Exercise aim:
Each of the entries below should be written out exactly as it reads.
Data to use Start Marker
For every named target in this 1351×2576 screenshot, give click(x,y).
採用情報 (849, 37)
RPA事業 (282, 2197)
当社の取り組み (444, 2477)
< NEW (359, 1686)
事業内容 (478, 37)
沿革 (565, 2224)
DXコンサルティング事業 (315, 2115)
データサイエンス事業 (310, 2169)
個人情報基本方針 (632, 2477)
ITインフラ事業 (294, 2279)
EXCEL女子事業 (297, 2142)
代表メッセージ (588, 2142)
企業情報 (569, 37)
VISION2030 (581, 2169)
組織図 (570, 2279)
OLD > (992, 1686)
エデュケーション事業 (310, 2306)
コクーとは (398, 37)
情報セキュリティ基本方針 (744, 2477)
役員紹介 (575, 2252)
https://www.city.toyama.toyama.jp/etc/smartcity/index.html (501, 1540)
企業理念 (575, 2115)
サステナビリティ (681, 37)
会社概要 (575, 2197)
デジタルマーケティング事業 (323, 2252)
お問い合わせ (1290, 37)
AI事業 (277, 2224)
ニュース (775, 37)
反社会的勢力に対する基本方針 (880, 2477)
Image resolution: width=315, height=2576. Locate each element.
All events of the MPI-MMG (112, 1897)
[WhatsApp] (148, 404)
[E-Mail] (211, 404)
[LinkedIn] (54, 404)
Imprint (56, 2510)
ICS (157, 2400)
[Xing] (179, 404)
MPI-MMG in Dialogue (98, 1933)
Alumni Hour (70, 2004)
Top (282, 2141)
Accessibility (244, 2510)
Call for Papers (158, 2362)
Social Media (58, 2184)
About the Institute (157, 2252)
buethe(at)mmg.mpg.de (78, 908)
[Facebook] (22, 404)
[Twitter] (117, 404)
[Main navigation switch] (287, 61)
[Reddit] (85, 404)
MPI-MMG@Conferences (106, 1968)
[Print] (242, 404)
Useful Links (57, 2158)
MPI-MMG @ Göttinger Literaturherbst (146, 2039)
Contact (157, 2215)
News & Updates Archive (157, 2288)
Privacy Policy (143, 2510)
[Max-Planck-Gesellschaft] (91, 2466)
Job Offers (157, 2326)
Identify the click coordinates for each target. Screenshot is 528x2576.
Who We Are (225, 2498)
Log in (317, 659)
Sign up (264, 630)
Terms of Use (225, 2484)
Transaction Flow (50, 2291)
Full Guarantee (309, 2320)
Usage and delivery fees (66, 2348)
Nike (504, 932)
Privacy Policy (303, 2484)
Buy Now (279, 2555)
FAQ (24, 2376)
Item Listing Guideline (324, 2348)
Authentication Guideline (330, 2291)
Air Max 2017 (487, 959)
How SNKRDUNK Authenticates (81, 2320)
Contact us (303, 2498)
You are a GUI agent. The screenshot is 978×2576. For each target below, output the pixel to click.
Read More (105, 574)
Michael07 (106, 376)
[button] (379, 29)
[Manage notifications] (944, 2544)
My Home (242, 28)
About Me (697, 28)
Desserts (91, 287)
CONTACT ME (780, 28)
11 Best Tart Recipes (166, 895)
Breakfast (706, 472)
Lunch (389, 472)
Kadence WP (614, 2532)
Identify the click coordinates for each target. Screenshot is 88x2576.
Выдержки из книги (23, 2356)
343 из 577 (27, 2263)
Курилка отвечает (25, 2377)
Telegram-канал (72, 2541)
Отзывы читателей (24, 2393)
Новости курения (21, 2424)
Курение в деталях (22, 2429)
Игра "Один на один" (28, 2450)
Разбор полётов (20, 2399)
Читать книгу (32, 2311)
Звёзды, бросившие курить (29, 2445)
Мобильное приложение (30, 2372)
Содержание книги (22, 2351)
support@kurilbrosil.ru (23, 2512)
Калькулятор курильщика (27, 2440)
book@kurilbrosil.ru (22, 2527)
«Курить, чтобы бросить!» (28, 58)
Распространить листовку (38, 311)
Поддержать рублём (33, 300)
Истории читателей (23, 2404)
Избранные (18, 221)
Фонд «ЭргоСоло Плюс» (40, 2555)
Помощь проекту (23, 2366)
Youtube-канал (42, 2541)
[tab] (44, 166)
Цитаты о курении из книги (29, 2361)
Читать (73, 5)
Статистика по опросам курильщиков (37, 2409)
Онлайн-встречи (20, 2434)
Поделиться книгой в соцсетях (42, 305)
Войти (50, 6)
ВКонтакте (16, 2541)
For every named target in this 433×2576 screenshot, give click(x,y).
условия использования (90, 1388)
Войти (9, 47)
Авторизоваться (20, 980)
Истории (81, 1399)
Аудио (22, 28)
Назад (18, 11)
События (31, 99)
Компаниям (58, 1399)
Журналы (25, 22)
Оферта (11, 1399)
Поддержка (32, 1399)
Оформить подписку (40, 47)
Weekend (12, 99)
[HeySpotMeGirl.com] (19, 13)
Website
Data to use End Marker
Completed exercise:
For every named target in this 1351×2576 screenshot, give click(x,y).
採用情報 (849, 37)
RPA事業 (282, 2197)
当社の取り組み (444, 2477)
< NEW (359, 1686)
事業内容 (478, 37)
沿革 (565, 2224)
DXコンサルティング事業 (315, 2115)
データサイエンス事業 (310, 2169)
個人情報基本方針 (632, 2477)
ITインフラ事業 (294, 2279)
EXCEL女子事業 (297, 2142)
代表メッセージ (588, 2142)
企業情報 (569, 37)
VISION2030 (581, 2169)
組織図 (570, 2279)
OLD > (992, 1686)
エデュケーション事業 (310, 2306)
コクーとは (398, 37)
情報セキュリティ基本方針 (744, 2477)
役員紹介 (575, 2252)
https://www.city.toyama.toyama.jp/etc/smartcity/index.html (501, 1540)
企業理念 (575, 2115)
サステナビリティ (681, 37)
会社概要 (575, 2197)
デジタルマーケティング事業 (323, 2252)
お問い合わせ (1290, 37)
AI事業 (277, 2224)
ニュース (775, 37)
反社会的勢力に対する基本方針 (880, 2477)
Image resolution: width=315, height=2576. Locate each element.
All events of the MPI-MMG (112, 1897)
[WhatsApp] (148, 404)
[E-Mail] (211, 404)
[LinkedIn] (54, 404)
Imprint (56, 2510)
ICS (157, 2400)
[Xing] (179, 404)
MPI-MMG in Dialogue (98, 1933)
Alumni Hour (70, 2004)
Top (282, 2141)
Accessibility (244, 2510)
Call for Papers (158, 2362)
Social Media (58, 2184)
About the Institute (157, 2252)
buethe(at)mmg.mpg.de (78, 908)
[Facebook] (22, 404)
[Twitter] (117, 404)
[Main navigation switch] (287, 61)
[Reddit] (85, 404)
MPI-MMG@Conferences (106, 1968)
[Print] (242, 404)
Useful Links (57, 2158)
MPI-MMG @ Göttinger Literaturherbst (146, 2039)
Contact (157, 2215)
News & Updates Archive (157, 2288)
Privacy Policy (143, 2510)
[Max-Planck-Gesellschaft] (91, 2466)
Job Offers (157, 2326)
Identify the click coordinates for each target. Screenshot is 528x2576.
Who We Are (225, 2498)
Log in (317, 659)
Sign up (264, 630)
Terms of Use (225, 2484)
Transaction Flow (50, 2291)
Full Guarantee (309, 2320)
Usage and delivery fees (66, 2348)
Nike (504, 932)
Privacy Policy (303, 2484)
Buy Now (279, 2555)
FAQ (24, 2376)
Item Listing Guideline (324, 2348)
Authentication Guideline (330, 2291)
Air Max 2017 (487, 959)
How SNKRDUNK Authenticates (81, 2320)
Contact us (303, 2498)
You are a GUI agent. The screenshot is 978×2576. For each target below, output the pixel to click.
Read More (105, 574)
Michael07 (106, 376)
[button] (379, 29)
[Manage notifications] (944, 2544)
My Home (242, 28)
About Me (697, 28)
Desserts (91, 287)
CONTACT ME (780, 28)
11 Best Tart Recipes (166, 895)
Breakfast (706, 472)
Lunch (389, 472)
Kadence WP (614, 2532)
Identify the click coordinates for each target. Screenshot is 88x2576.
Выдержки из книги (23, 2356)
343 из 577 (27, 2263)
Курилка отвечает (25, 2377)
Telegram-канал (72, 2541)
Отзывы читателей (24, 2393)
Новости курения (21, 2424)
Курение в деталях (22, 2429)
Игра "Один на один" (28, 2450)
Разбор полётов (20, 2399)
Читать книгу (32, 2311)
Звёзды, бросившие курить (29, 2445)
Мобильное приложение (30, 2372)
Содержание книги (22, 2351)
support@kurilbrosil.ru (23, 2512)
Калькулятор курильщика (27, 2440)
book@kurilbrosil.ru (22, 2527)
«Курить, чтобы бросить!» (28, 58)
Распространить листовку (38, 311)
Поддержать рублём (33, 300)
Истории читателей (23, 2404)
Избранные (18, 221)
Фонд «ЭргоСоло Плюс» (40, 2555)
Помощь проекту (23, 2366)
Youtube-канал (42, 2541)
[tab] (44, 166)
Цитаты о курении из книги (29, 2361)
Читать (73, 5)
Статистика по опросам курильщиков (37, 2409)
Онлайн-встречи (20, 2434)
Поделиться книгой в соцсетях (42, 305)
Войти (50, 6)
ВКонтакте (16, 2541)
For every named target in this 433×2576 screenshot, give click(x,y).
условия использования (90, 1388)
Войти (9, 47)
Авторизоваться (20, 980)
Истории (81, 1399)
Аудио (22, 28)
Назад (18, 11)
События (31, 99)
Компаниям (58, 1399)
Журналы (25, 22)
Оферта (11, 1399)
Поддержка (32, 1399)
Оформить подписку (40, 47)
Weekend (12, 99)
[HeySpotMeGirl.com] (19, 13)
Website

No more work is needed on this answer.